Change Destiny, Life Africa, was established by Samson Karens, an international student at Washington Theological Seminary.   Samson is from a small agricultural village called Naivasha in Kenya, Africa.   As a child Samson grew up on the streets and was getting into trouble.   A Christian missionary found him and got him involved with a church established by the African Inland Mission.   Samson received faith in Jesus Christ, and became a pastor.   Now he is studying in America and has set up Change Destiny, Life Africa as a mission organization to help the children in Naivasha, Kenya.

In June, Grace and I will be traveling to Naivasha with Samson and the Board of Directors of Change Destiny, Life Africa.   Please pray for us as we prepare for our journey.  If you would like more information about Change Destiny, Life Africa please visit the website:  www.changedestinylifeafrica.org.

Last week we celebrated the resurrection of our Lord Jesus Christ.  Today we will begin a look at reactions to the resurrection.  Taking a lesson from the first century rabbi named Gamaliel we will be testing whether the resurrection was a miracle from God or a hoax perpetrated by a group of people who had followed Jesus.  Gamaliel suggested that we test this in the following way:  

Acts 5:38-39 if their purpose or activity is of human origin, it will fail.  39 But if it is from God, you will not be able to stop these men; you will only find yourselves fighting against God."   

So if the resurrection is false we would expect the disciples of Jesus to scatter and return to their old lives.  But if the resurrection is true then it is from God and we would expect transformation and new life.  Our study today is on the disciple Peter and his reaction to the resurrection.  What happens to Peter will show us if the resurrection is true or if he was a part of a conspiracy to plan a hoax.  

But before we get to all of this please pray with me.  “Grant unto us, O Lord, to be occupied in the mysteries of thy Heavenly wisdom, with true progress in piety, to thy glory and our own edification. Amen.” (John Calvin)

Over 20 years ago I was staying with a Christian family living in a Palestinian village.  They had several large locks on their front door.  I asked the owner of the house why there were so many locks.  He responded with a story I will never forget.  One day, he was walking home from work as a librarian as a major Palestinian university.  A group of Israeli soldiers picked him up and drove him home.  They forced their way into his house and pointed automatic weapons at his young children.  The soldiers then searched the house for the nonexistent terrorists they thought might be inside.  The owner of the house put locks on the door to keep the soldiers out because he was afraid.  And fear makes you live inside locked doors. 

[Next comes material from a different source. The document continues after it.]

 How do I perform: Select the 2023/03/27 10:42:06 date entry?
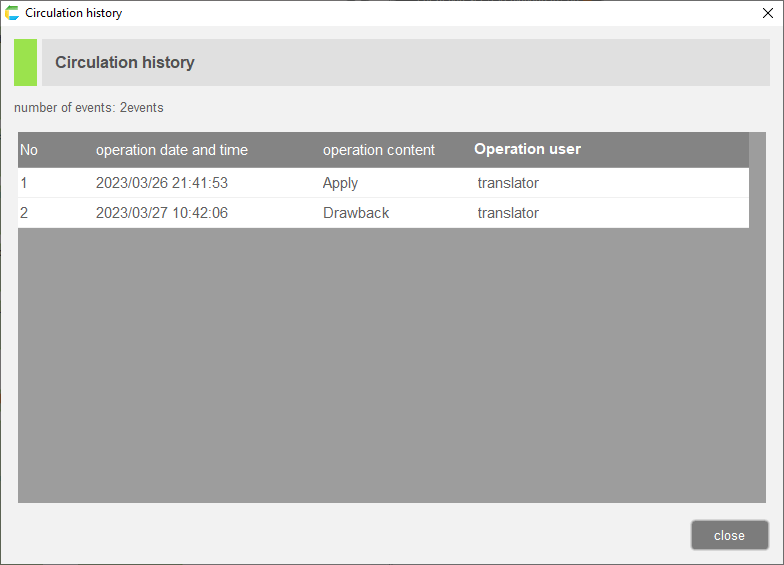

A year later I was back home in Northern Virginia driving around the Beltway to a sales call in Laurel Md.  I was listening to the radio when I heard a report that an airplane had crashed into a building in New York City.  I was listening to a report from the Pentagon which was interrupted by an explosion.  When I arrived in Laurel I saw the collapse of a skyscraper on a small grainy black and white television.  Then I got back in the car, saw smoke rising from the Pentagon, and drove home.  I went inside my house and locked the door.

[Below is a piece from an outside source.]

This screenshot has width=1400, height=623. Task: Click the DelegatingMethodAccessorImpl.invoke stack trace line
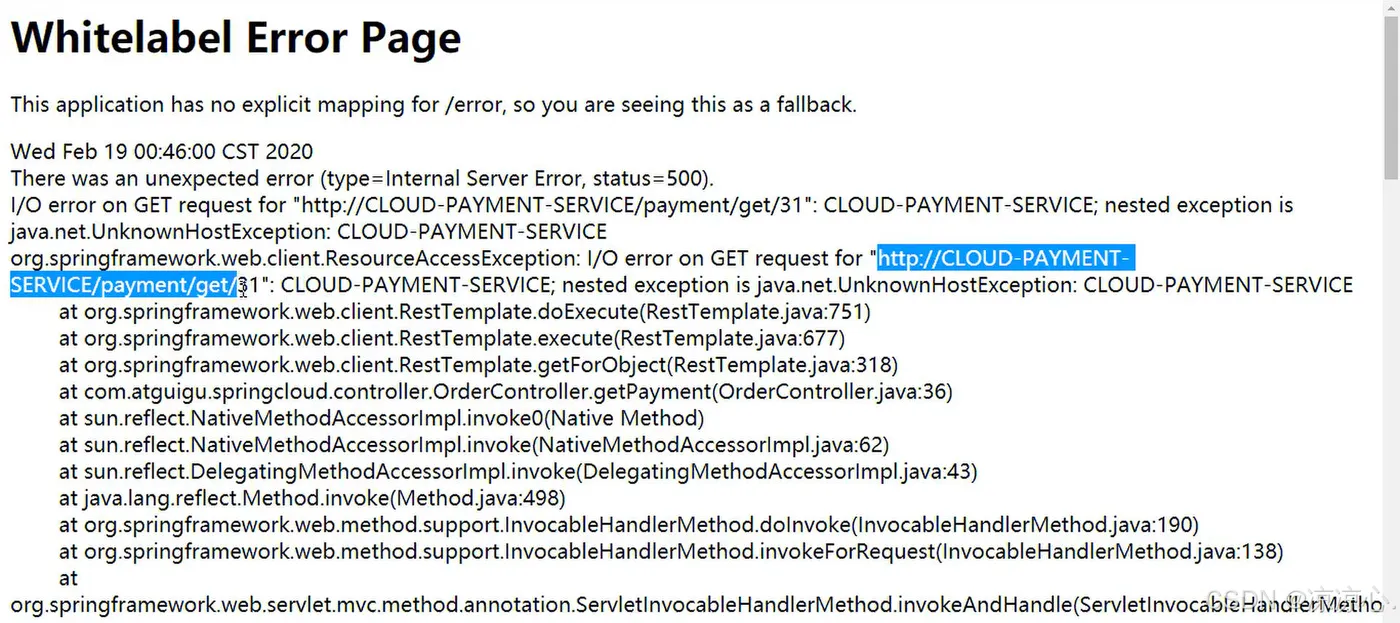(518, 471)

In the scripture that you heard earlier from the twentieth chapter of the Gospel of John, Peter and the other disciples were hiding in an upper room.  The doors were locked because Peter and the others were afraid.  Peter became afraid that awful night when the soldiers came to arrest Jesus.  He thought that he could hide behind a sword, but found that there was no place to hide.  Later that night Peter thought that he could hide behind a lie and denied that he was a follower of Jesus.  And now Peter thinks he can hide behind locked doors.

But there is one thing that locked doors cannot keep out, the risen Jesus.  Jesus, somehow, came through the locked doors with a gift, the gift of peace that shattered their fears.  Jesus knew that the fear that Peter and the others were experiencing was preventing them from leaving the locked room and boldly proclaiming his resurrection from the dead to the world.  So Jesus gave them the gift of peace that removed their fear by breathing on them the gift of the Holy Spirit.  

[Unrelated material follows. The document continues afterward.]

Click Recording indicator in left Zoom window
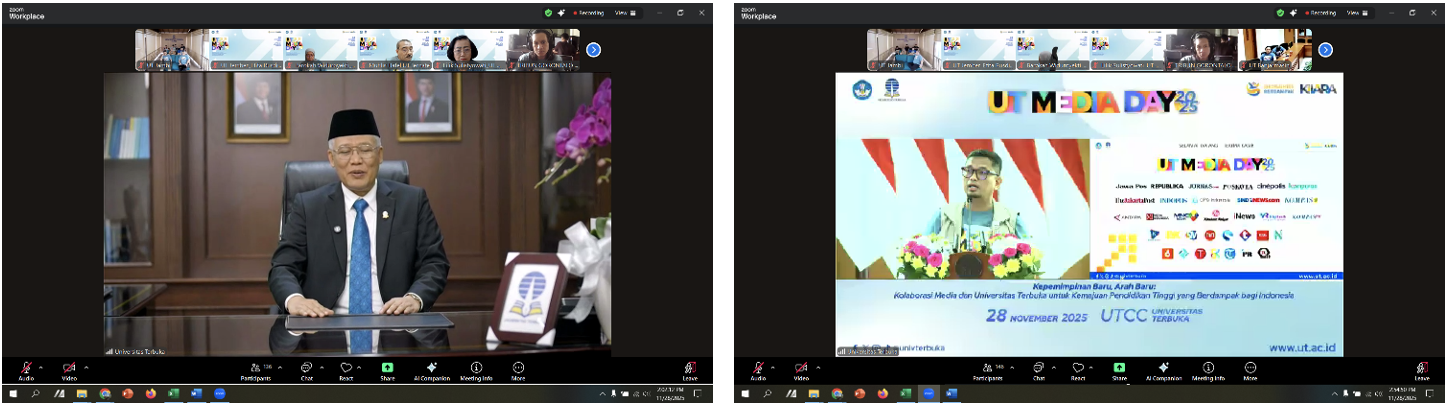The width and height of the screenshot is (1449, 409). (589, 13)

The Holy Spirit empowers us to respond to God’s call by calming our fears and sending us outside our locked doors.  So if the resurrection is true we would expect Peter and the other disciples to leave the locked room behind and boldly go into Jerusalem to declare Jesus’ resurrection to the world.  If it was not true then we would expect Peter to remain in fear and eventually to return to obscurity as a fisherman.  What happened to Peter?

The Book of Acts tells us that Peter and the others boldly left that room; went straight to the temple and proclaimed for all to hear that Jesus, whom the religious and political leaders had arrested and crucified, had defeated death by rising from the grave.  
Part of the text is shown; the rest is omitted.